Man Convicted In Mesa County Of Murder, Rape Freed By DNA Evidence
GRAND JUNCTION, Colo. (AP/CBS4) – Robert Dewey was 33 when he went to prison for the 1994 rape and murder of a Palisade woman. The 51-year-old walked away free Monday, after new testing of DNA evidence pointed to someone else as the suspect.
At a court hearing Monday, a judge dismissed charges against Dewey and declared him a free man. Dewey flashed a small smile through his trim beard.
He told reporters he just wants to kick back, ride his motorcycle and spend time with his family.
“Contrary to popular belief, the world doesn’t stop when you go to prison,” said Dewey, wearing glasses and with his hair in two long braids. “There’s a lot for me to catch up on.”
Dewey was sentenced in 1996 to life in prison without parole after he was convicted of killing 19-year-old Jacie Taylor, who was found dead in her bathtub on June 4, 1994.
DNA technology at the time gave jurors conflicting information to consider, according to news accounts at the time. At his sentencing hearing, Dewey had said there was still a killer out there.
The Colorado Attorney General’s Office’s Justice Review Project, which reviews cases where post-conviction DNA testing could exonerate a person, took up Dewey’s case last year. The advanced DNA tests that cleared Dewey have led to an arrest warrant being issued for Douglas Thames, who is accused of first-degree murder and first-degree sexual assault.
Thames had lived near Taylor, and his DNA profile is linked to evidence found in Taylor’s apartment, according to an affidavit.
Thames told investigators in a prison interview that he didn’t know Taylor but that his girlfriend at the time had gone to classes with Taylor at Palisade High School, The Daily Sentinel reported.
Thames is already serving a life sentence for a 1989 murder in Fort Collins.
On Monday, Dewey thanked his legal team and said DNA evidence should be reviewed in more old cases, noting inmates around the country have been freed by new testing.

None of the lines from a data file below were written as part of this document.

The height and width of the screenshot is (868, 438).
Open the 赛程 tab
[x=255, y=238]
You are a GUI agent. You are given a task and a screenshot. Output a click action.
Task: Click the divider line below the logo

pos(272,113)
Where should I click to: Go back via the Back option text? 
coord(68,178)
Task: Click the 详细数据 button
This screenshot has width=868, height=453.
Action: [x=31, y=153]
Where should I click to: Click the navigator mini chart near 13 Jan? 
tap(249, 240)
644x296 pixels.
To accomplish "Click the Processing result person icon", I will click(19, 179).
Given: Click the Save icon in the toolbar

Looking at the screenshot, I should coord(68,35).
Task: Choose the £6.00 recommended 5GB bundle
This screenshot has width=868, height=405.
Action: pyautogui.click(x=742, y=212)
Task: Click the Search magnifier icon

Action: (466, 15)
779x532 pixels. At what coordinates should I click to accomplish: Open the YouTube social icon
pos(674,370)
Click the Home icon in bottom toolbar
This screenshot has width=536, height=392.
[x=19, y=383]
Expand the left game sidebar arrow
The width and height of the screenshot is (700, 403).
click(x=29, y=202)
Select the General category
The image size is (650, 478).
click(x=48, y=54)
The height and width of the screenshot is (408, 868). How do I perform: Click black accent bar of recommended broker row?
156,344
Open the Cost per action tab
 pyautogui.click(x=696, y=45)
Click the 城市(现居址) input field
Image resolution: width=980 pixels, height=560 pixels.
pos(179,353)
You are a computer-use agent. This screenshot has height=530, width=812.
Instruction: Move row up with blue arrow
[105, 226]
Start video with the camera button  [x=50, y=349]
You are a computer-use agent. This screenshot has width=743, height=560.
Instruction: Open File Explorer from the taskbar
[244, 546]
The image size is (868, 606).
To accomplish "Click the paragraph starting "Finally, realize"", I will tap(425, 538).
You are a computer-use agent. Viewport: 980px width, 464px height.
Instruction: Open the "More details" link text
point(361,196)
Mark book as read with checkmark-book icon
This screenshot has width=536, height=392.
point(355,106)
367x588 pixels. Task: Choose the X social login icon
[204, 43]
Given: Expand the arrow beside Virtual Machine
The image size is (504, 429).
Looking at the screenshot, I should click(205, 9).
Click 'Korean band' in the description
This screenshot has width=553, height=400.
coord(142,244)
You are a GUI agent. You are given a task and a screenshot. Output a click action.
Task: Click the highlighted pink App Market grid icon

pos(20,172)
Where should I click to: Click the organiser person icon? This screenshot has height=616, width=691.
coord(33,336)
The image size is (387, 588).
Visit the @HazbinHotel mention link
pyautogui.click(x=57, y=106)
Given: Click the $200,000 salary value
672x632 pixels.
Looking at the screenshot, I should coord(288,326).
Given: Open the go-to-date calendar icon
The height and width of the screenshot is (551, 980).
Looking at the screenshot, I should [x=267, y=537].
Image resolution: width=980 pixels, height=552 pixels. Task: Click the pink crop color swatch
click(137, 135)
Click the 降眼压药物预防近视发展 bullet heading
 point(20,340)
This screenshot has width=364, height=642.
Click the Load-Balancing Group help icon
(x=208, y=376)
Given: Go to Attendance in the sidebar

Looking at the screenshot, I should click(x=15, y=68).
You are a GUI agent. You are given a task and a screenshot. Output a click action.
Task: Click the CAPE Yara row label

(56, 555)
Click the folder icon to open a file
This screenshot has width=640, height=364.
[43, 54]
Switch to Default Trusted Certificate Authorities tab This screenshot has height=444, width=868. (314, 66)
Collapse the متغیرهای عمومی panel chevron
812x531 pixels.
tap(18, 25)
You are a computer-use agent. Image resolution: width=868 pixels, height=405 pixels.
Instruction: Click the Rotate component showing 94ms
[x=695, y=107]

“Who else is out there?” Dewey said.
Dewey said he tried to stay positive while behind bars. “It threw me into a dark tunnel,” he said of his conviction. His first two years in prison, he didn’t make his bed.
Now, he’s trying to understand why people text each other on their phones instead of just talking and where he might find work as he starts over.
“There’s going to be trials and tribulations out here too,” Dewey said.
Dewey added he wants to ride his motorcycle but has no specific plans for where. “As long as it’s in the wind, I’m happy,” he said.
Richard Tuttle was part of the prosecution team in the 1990s that tried Dewey’s original case.
“Looking back at the case, I wouldn’t have done anything differently based on the on the information we had in 1996 when this case first went to trial,” Tuttle said.
In court on Monday Tuttle apologized to Dewey.
“I deeply regret that it took so many years to uncover your innocence,” Tuttle said to Dewey.
Dewey said he doesn’t hold any hard feelings against the prosecution team that tried him, but he did say he prays for the Taylor family because they will have to endure another trial.
When asked if he expected any kind of restitution from the state, Dewey said it would be nice, but it’s up to the lawyers to decide.